In fact, I’d go so far as to list these increases as the one potential stumbling block which could halt the progress we finally appear to be making in rolling out broadband connectivity on a large scale.
Small, underutilised Internet kiosks in those forgotten underserviced areas now have radically altered business models to deal with, those that do exist but aren’t making at least 100% profit are going to struggle and quite probably shut down as this heavy yoke settles over their necks, even the startup downstream ISPs who are currently driving the broadband price war are going to have to adjust their prices upwards, not what we consumers want, to absorb the increased costs of operation.
Sure, this applies to all industries, none being exempt from the need for electricity, but ICT-heavy organisations are going to be among the hardest hit, besides the mines and their famously power-hungry smelters, which I suspect will just close down or have their workloads halved.
It applies to you, the home user, as well however. As our lives have moved more and more digital, most of us run multiple PCs to satisfy all our needs. There’s a powerful desktop for stationary office duties and occasional gaming, a laptop for when we’re mobile, a smartphone or two for when we’re really mobile, a home-theatre PC, perhaps a small file server, maybe even a home-automation or home-security system in place with more associated “little” servers and control modules, all sucking up electricity at quite a rate.
Now as much as we’d like to stick our heads in the sand and say “These unlawfully exorbitant price hikes will be stopped somewhere, by someone with influence,” you and I both know they won’t. So what’s the answer?
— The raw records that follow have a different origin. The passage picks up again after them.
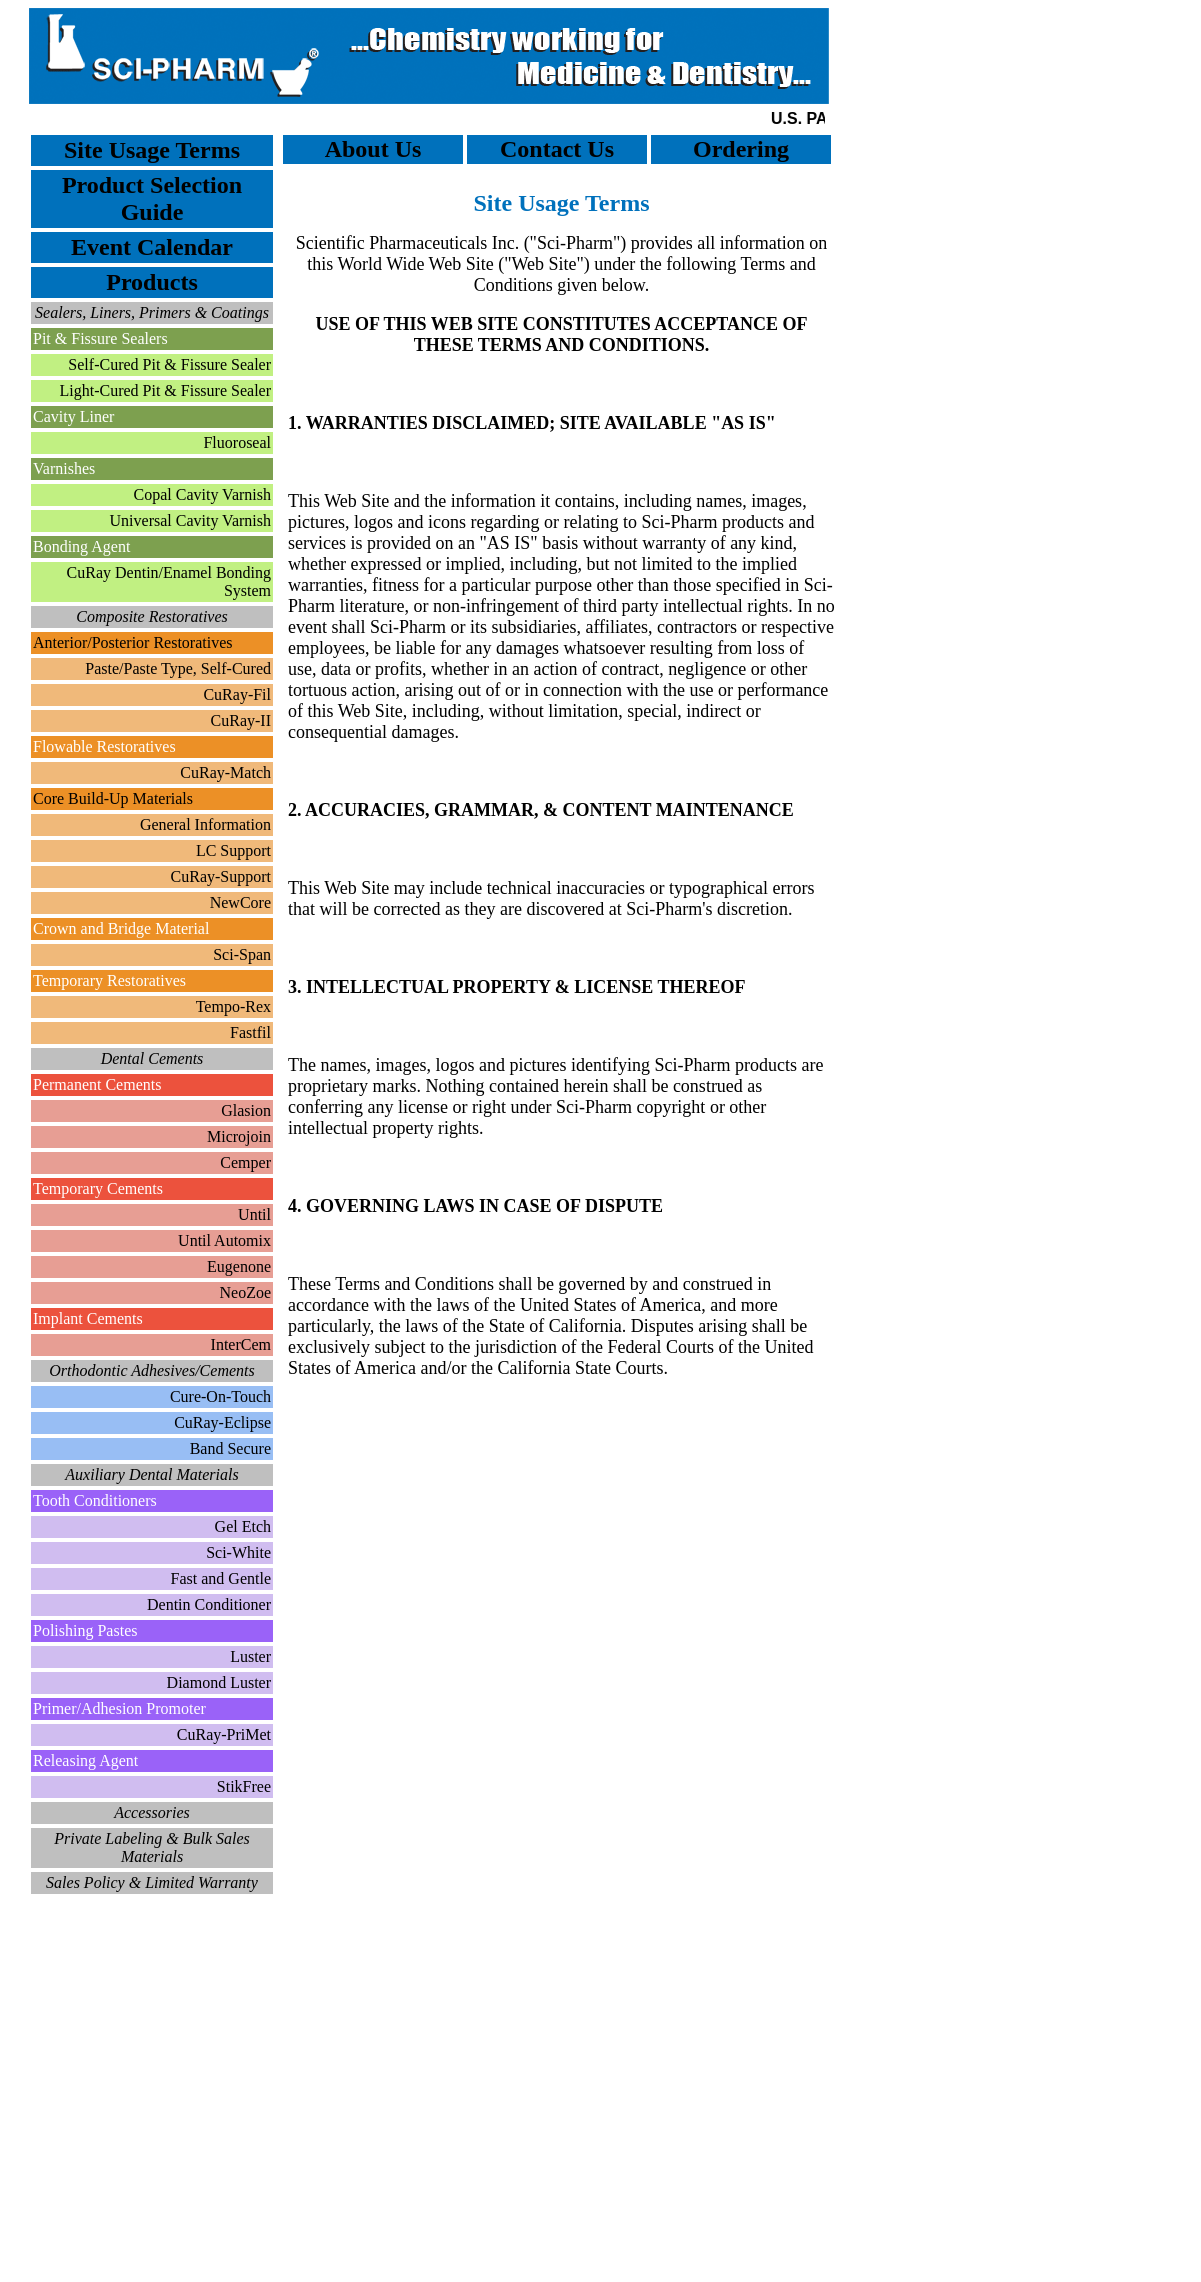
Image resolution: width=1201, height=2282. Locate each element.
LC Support (233, 850)
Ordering (741, 149)
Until (254, 1214)
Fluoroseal (237, 442)
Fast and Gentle (221, 1578)
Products (152, 282)
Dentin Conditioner (209, 1604)
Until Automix (224, 1240)
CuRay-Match (225, 772)
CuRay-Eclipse (222, 1422)
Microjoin (239, 1136)
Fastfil (250, 1032)
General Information (205, 824)
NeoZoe (245, 1292)
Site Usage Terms (152, 150)
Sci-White (238, 1552)
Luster (250, 1656)
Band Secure (230, 1448)
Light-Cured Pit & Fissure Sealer (165, 390)
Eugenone (239, 1266)
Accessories (152, 1812)
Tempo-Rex (233, 1006)
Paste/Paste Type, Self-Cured (178, 668)
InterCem (241, 1344)
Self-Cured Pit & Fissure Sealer (169, 364)
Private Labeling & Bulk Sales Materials (152, 1847)
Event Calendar (152, 247)
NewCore (240, 902)
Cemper (245, 1162)
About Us (373, 149)
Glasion (246, 1110)
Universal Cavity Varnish (190, 520)
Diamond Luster (219, 1682)
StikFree (244, 1786)
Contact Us (557, 149)
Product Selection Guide (152, 198)
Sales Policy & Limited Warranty (152, 1882)
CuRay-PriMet (224, 1734)
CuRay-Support (221, 876)
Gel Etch (243, 1526)
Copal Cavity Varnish (202, 494)
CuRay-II (241, 720)
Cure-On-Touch (220, 1396)
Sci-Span (242, 954)
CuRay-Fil (237, 694)
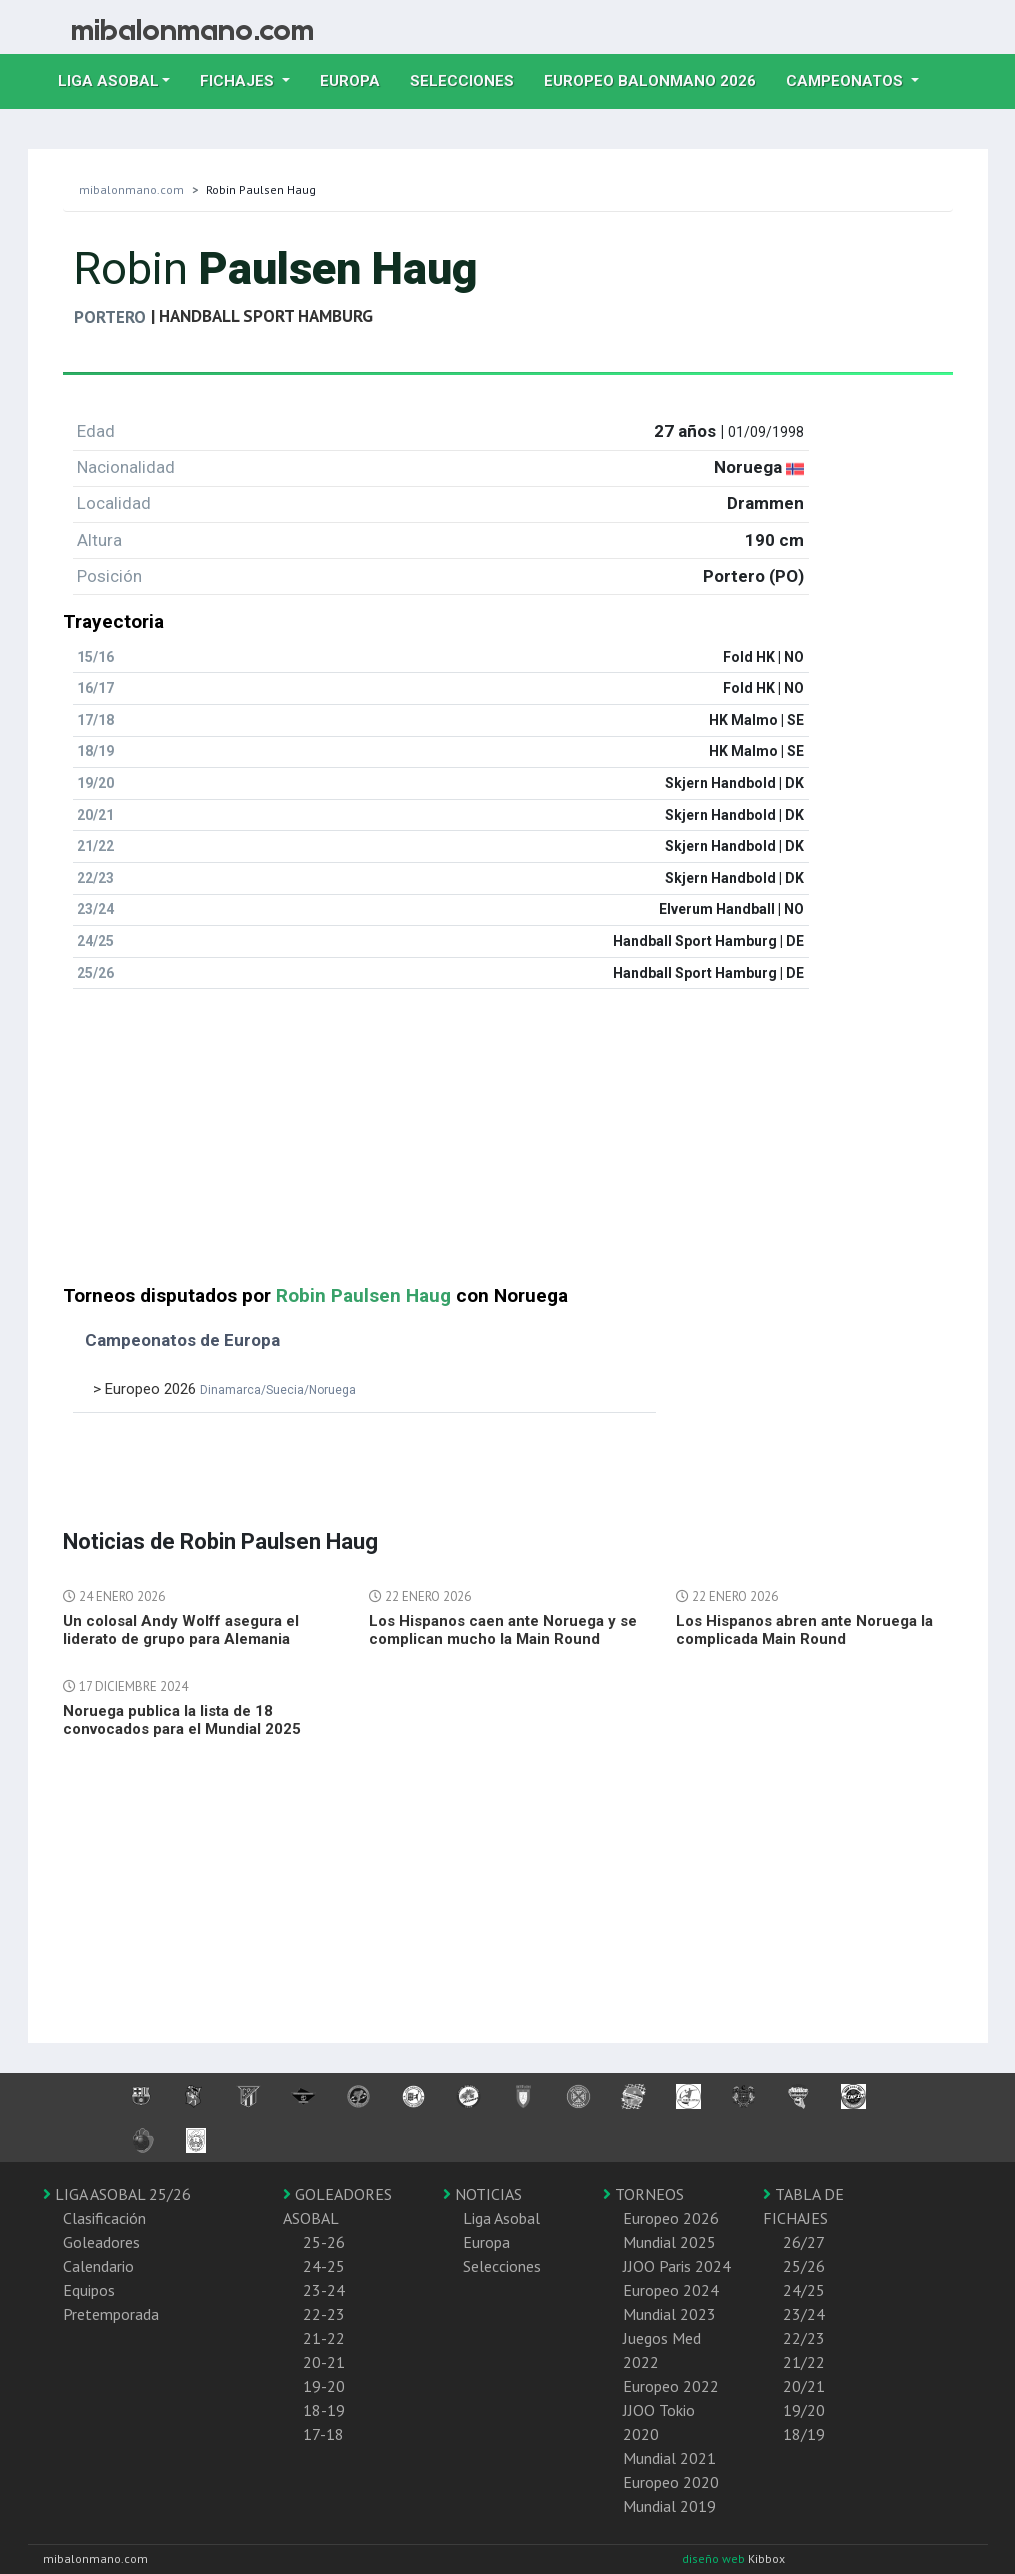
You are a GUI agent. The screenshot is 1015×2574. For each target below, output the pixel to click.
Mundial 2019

Consolidation has been a hot topic in the server world for years already, and while the eco-friendly argument for consuming less power hasn’t given the process much impetus, these hikes are the perfect reason for companies to get really serious about this practice.
Virtualise all of your legacy servers onto newer, more energy-efficient racks. Run multiple services off of one, more powerful piece of hardware. Capitalise on the improved energy-efficiency of modern components while upgrading computing power. Switch out all those old CRTs in thousands of forgotten cubicles with LCDs.
Consolidation will no longer be the preserve of the larger corporate however, I’d suggest households themselves start considering the practice. My wife’s machine, for instance, is built on three-generation-old enthusiast hardware including the big PSUs needed to drive that potential, but she seldom uses it. It would be no problem for me to consolidate my web server and media server onto a newer, smaller, far less power-hungry machine for her, replacing three Volt-eaters with one frugal device without losing any functionality whatsoever or compromising my own beastly gaming rig.
Which is why I believe for “average” computing needs, i.e. the ordinary office worker or casual home user, the nettop is going to be a big thing locally. Running a low-end desktop as a media-centre? Swap it out for an HD-capable nettop rather for one tenth of the power consumption. An old file server 90% unutilised humming away 24 by 7? Good nettops have the grunt to easily handle this workload, and the lightest of which I was astounded by last week when I visited the SA home of the FitPC 2, consumes just 9W in total under full-load conditions.
They’re pretty affordable too these lightweight PCs. Settle for Ubuntu as your OS of choice, perfect for server duties for instance, and you’ll be looking at under R4K, minus screen of course. And there are models coming which have dual-Gigabit LAN on-board too, which is just ideal for more demanding server roles.
After all if we don’t adapt to our environment, no matter how “fair” or downright challenging this might be, well you know the rest.